If you receive an email notification about a problem with your exchange account, be careful not to click any links within the email. The link may redirect you to a fake website that looks very similar to the real exchange. If you log in to this fake website, the attacker will steal your credentials and possibly your cryptocurrencies.
If you're ever unsure about the legitimacy of a website or email, be sure to check the URL for any typos or discrepancies. Also, if you have any doubts about a message you've received, the best course of action is to ignore emails with suspicious links and reach out to the person or business through official channels.
Scammers often impersonate the customer support of a company or an official account of exchange and ask you to transfer crypto to them during a P2P transaction.
The most important P2P rule you should remember is never to transfer cryptocurrency to anyone until you're confirmed full payment in your bank account. Also, remember that customer service will never interfere with transactions between users.
6) Fake Crypto Wallets
Beware of fraudsters who pose as legitimate companies or service providers offering to "help store your crypto." Many of these fake cryptocurrency wallets or apps are created with the sole purpose of stealing your private keys. If you use one of these fake wallets, you could lose all of your cryptocurrency.
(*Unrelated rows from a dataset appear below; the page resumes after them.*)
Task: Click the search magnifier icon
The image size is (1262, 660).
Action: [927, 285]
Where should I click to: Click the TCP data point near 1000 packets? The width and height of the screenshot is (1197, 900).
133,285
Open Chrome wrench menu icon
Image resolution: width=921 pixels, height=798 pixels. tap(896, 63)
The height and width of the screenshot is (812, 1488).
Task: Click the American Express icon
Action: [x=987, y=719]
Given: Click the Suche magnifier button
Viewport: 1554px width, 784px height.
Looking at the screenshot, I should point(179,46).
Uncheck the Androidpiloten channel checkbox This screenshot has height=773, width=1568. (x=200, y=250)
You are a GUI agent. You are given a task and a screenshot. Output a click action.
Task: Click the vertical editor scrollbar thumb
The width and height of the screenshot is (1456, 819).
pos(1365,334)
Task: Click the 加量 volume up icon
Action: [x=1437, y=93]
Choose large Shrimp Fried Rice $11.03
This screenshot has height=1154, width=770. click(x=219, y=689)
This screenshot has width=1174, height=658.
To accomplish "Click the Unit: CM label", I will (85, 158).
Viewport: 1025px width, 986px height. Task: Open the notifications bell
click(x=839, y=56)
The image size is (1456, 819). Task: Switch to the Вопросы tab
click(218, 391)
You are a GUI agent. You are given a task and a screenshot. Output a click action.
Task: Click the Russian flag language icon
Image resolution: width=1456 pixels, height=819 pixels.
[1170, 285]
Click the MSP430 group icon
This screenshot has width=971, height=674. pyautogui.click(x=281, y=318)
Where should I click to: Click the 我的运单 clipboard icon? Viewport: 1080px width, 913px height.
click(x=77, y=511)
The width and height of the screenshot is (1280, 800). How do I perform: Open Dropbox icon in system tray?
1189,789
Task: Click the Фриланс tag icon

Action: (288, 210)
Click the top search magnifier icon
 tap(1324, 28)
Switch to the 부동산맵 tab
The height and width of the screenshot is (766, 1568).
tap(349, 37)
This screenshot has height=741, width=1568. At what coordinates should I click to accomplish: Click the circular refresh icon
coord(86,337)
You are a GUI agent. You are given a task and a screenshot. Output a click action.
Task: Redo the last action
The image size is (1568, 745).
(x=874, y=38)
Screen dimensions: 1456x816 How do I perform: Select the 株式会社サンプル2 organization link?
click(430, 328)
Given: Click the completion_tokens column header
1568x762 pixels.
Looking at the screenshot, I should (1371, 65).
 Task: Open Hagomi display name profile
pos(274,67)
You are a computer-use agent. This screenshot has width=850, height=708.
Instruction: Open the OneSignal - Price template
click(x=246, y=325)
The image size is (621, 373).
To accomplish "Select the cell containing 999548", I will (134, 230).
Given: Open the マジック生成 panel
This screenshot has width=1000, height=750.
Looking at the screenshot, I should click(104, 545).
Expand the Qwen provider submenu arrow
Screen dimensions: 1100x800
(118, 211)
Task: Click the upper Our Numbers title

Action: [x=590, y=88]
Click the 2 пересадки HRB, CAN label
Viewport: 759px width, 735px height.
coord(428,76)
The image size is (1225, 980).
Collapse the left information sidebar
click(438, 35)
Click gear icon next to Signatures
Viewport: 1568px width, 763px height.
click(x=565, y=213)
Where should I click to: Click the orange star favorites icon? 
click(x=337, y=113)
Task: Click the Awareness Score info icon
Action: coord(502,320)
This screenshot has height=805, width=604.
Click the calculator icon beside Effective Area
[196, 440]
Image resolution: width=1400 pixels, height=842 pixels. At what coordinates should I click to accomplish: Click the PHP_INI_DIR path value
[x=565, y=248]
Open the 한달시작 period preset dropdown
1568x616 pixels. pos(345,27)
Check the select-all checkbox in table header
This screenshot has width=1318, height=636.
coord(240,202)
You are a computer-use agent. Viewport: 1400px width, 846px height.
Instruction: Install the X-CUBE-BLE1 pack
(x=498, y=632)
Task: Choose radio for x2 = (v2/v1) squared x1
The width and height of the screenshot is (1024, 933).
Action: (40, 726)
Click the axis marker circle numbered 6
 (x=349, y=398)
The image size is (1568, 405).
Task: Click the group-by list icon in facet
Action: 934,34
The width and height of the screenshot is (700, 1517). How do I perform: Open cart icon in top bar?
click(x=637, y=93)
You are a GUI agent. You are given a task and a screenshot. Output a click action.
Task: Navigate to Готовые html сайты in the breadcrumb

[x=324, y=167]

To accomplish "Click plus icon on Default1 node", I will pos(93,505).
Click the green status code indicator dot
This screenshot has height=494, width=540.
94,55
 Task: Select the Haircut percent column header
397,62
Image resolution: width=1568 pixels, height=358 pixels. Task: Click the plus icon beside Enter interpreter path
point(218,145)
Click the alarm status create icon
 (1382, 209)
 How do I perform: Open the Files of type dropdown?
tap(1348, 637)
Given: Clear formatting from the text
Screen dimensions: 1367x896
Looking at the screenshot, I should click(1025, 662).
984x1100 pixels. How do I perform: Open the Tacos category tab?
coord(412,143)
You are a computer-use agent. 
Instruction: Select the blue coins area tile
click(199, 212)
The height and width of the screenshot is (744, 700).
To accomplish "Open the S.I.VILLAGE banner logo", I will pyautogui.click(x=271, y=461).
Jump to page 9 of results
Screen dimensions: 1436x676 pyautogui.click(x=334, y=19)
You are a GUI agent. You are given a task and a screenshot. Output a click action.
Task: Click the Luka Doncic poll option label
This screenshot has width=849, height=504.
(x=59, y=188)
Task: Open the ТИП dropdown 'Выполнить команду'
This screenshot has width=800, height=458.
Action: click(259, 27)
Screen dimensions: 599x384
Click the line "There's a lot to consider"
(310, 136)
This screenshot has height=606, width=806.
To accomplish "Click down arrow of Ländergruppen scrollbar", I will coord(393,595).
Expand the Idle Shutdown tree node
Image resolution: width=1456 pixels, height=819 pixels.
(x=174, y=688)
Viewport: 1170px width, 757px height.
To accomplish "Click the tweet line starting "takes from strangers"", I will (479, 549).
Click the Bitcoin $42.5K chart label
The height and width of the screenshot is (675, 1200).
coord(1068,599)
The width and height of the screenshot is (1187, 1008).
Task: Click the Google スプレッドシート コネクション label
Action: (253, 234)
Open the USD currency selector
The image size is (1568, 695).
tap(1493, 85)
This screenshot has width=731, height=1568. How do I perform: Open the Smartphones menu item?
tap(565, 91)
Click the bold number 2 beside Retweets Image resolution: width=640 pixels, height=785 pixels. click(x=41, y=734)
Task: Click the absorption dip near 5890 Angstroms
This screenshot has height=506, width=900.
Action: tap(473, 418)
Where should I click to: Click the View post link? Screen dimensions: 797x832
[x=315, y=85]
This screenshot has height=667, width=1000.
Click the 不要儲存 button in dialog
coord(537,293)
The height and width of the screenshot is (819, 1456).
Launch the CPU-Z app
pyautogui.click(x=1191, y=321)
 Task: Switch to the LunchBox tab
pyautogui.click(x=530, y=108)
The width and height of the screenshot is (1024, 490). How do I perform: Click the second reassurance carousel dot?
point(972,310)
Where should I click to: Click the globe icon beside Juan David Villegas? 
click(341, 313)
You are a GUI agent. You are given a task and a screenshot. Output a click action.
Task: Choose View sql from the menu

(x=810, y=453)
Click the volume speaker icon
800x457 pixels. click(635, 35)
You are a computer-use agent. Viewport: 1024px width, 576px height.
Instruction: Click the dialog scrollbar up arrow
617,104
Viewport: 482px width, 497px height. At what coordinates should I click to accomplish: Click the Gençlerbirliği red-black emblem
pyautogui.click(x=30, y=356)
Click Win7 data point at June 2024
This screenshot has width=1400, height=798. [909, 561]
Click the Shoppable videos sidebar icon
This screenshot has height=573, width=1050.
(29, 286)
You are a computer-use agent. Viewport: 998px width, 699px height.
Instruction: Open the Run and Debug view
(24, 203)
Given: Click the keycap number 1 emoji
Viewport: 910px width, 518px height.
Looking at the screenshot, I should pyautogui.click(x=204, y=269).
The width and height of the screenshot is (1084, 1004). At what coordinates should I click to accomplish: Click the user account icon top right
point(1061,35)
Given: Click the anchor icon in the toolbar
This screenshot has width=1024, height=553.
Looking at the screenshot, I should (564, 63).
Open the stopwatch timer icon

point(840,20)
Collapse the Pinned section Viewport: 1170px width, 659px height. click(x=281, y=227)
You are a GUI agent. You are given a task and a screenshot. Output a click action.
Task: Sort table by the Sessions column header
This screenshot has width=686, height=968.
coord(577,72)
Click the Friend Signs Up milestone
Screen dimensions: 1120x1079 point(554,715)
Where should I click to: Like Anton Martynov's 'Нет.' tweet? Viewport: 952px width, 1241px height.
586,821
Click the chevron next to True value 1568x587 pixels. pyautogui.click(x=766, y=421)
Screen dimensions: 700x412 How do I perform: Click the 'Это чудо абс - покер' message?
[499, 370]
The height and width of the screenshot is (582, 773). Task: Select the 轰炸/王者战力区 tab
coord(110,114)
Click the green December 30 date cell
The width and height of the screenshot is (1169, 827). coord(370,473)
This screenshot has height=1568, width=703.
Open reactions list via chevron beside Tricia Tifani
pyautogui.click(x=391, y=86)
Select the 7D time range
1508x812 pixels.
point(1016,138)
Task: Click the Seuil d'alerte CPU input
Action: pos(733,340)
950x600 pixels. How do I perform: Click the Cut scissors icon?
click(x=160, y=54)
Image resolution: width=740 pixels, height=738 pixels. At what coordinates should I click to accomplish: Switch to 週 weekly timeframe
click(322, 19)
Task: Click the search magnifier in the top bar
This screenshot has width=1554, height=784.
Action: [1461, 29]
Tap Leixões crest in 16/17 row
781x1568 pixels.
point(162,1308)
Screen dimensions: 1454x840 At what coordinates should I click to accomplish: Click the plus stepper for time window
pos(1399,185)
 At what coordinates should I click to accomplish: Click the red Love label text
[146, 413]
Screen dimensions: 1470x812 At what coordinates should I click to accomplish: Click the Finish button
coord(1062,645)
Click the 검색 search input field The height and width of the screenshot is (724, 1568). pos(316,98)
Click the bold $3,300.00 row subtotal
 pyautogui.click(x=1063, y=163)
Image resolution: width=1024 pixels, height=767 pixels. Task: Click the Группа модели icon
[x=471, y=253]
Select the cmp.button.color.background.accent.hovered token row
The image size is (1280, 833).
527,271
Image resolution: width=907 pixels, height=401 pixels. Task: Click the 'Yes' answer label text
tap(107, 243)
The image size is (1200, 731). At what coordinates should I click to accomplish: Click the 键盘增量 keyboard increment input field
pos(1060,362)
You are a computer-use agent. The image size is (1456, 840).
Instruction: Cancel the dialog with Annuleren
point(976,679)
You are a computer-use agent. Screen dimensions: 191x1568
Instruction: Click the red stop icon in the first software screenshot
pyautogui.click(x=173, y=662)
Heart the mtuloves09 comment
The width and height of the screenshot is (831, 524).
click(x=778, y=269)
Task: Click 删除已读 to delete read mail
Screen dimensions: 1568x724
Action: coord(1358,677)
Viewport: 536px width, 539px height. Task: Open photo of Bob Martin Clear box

It is important for users to avoid these things when they choose software for storing crypto:
Lack of information and spelling mistakes on websites
No social media pages or they're new
Few Google search results
Various platforms have described the project as a scam
7) Malware installation
If you're not careful, scammers can gain access to your cryptocurrency by making you download malware. This harmful software is designed specifically to steal money from your wallet. The malware can capture the login credentials of your crypto wallet and then transfer your crypto to a third party.
To avoid this, only download wallets from official sources and be sure to have up-to-date anti-malware software installed on your devices.
How to Protect Your Funds from Scams?
1. Verify official websites
Use the tips above to find out what distinguishing features can tell you about the website as a scam.
2. Do your research
Before investing in any ICO or token project, it is important to do your research. Checking reputable sources such as CoinDesk can help you ensure that an ICO is legitimate. Be careful of emails and social media posts that offer you the opportunity to buy in early, as these may be scams. By taking the time to research an investment before putting your money into it, you can help avoid costly mistakes.
3. Use strong security measures
Two-factor authentication is a great way to add an extra layer of security, and setting a unique PIN and security question for your mobile phone can help prevent SIM hacking.
There are also a number of digital and physical authentication apps and devices available, such as Google Authenticator and Yubikey. And, of course, always be sure to keep your account login, password, and crypto wallet seed phrases safe and confidential.
Don't forget about trusted antivirus and firewall programs to shield your incoming and outgoing data. Also, you can use cold wallets for storing your crypto offline so no cybercriminals can gain access to your funds.
4. Avoid clicking suspicious links
When you're browsing the web, it's important to be cautious about which links you click. Some links may lead to malicious websites that can infect your computer with viruses or steal your personal information.
By remaining vigilant and aware of the most common scams, you can protect yourself from losing funds to malicious actors. It is important to make sure you use official websites and applications and never make investments that seem too good to be true.